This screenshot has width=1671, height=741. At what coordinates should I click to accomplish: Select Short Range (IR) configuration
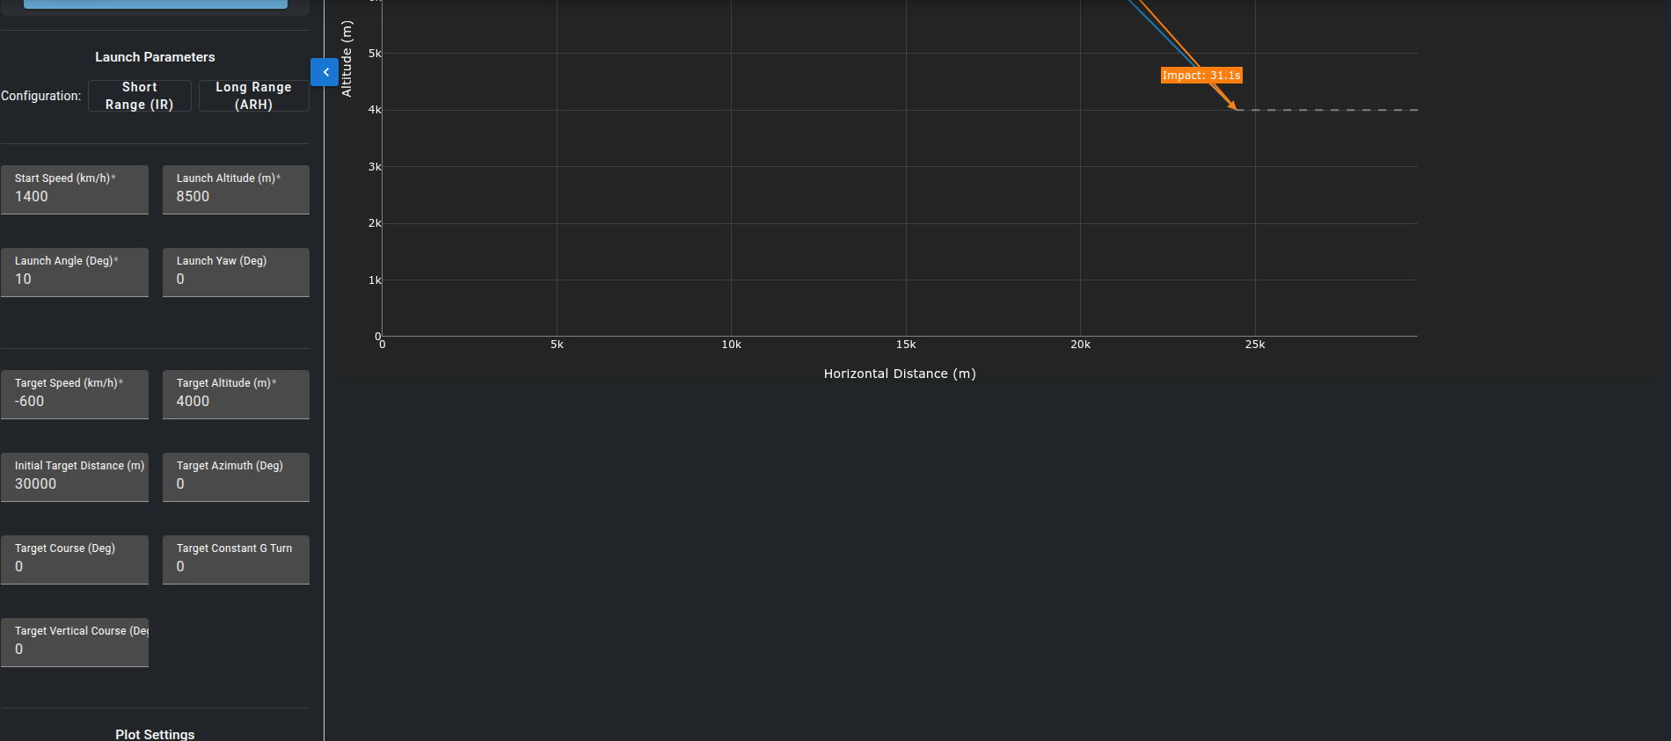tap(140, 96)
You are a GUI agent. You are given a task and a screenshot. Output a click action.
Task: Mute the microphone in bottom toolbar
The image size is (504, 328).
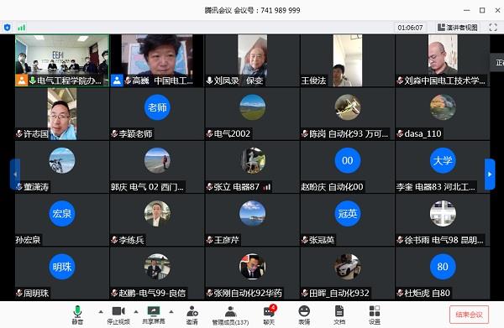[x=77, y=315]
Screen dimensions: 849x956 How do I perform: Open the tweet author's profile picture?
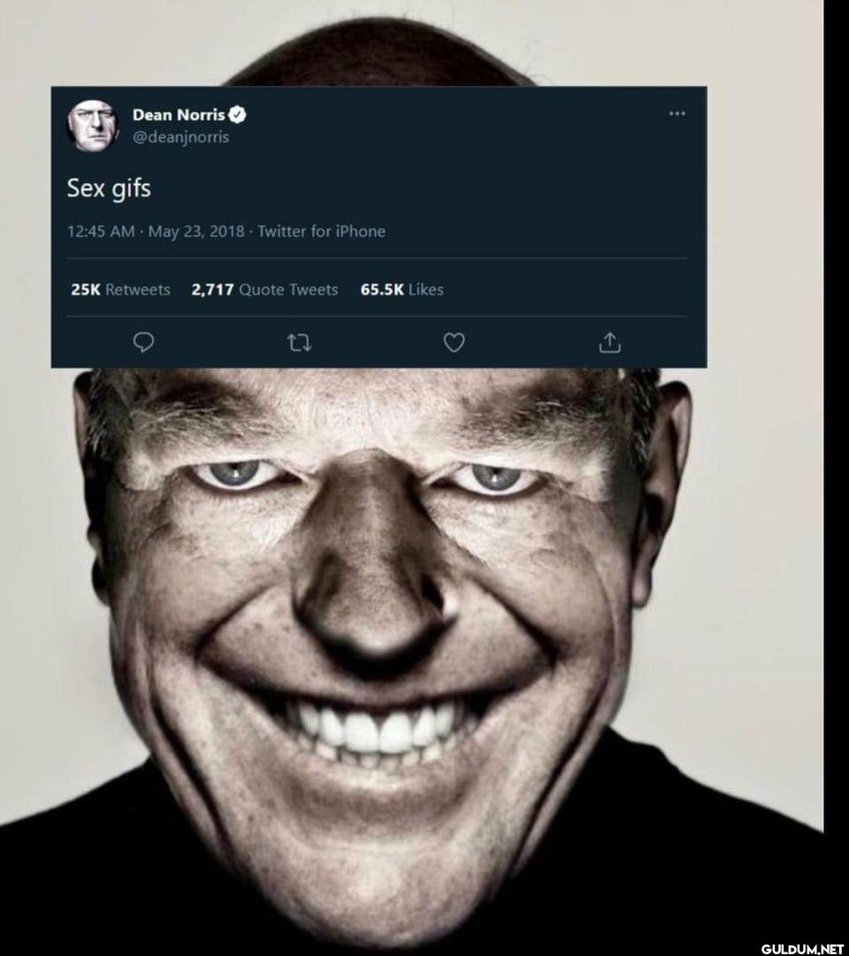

- WHAT IS REQUIRED
Copy out exactly the lines that run from the line containing "Task: Mute the microphone in bottom toolbar" through the last line of the material, and nothing more; omit the pictures.

- EXERCISE OUTPUT
Task: Mute the microphone in bottom toolbar
The image size is (504, 328).
[x=77, y=315]
Screen dimensions: 849x956 How do I perform: Open the tweet author's profile picture?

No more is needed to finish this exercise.